What you need to do » Copy the records word for word, omitting all pictures.

Task material »
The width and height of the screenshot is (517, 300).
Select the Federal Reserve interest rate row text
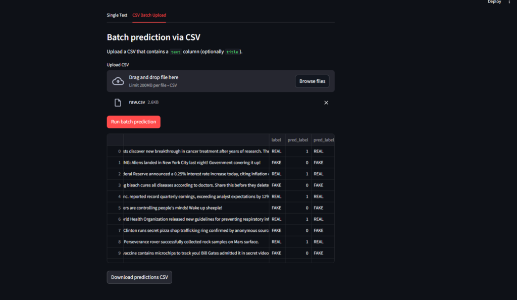point(196,174)
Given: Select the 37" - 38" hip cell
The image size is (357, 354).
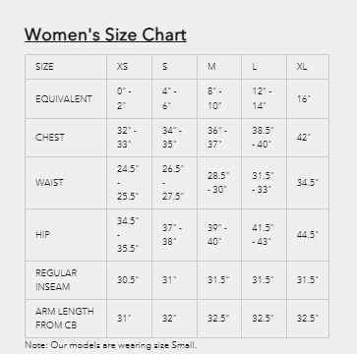Looking at the screenshot, I should point(174,235).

Result of the exercise »
The width and height of the screenshot is (517, 300).
Select the Federal Reserve interest rate row text
point(196,174)
Given: Select the 37" - 38" hip cell
The image size is (357, 354).
Looking at the screenshot, I should point(174,235).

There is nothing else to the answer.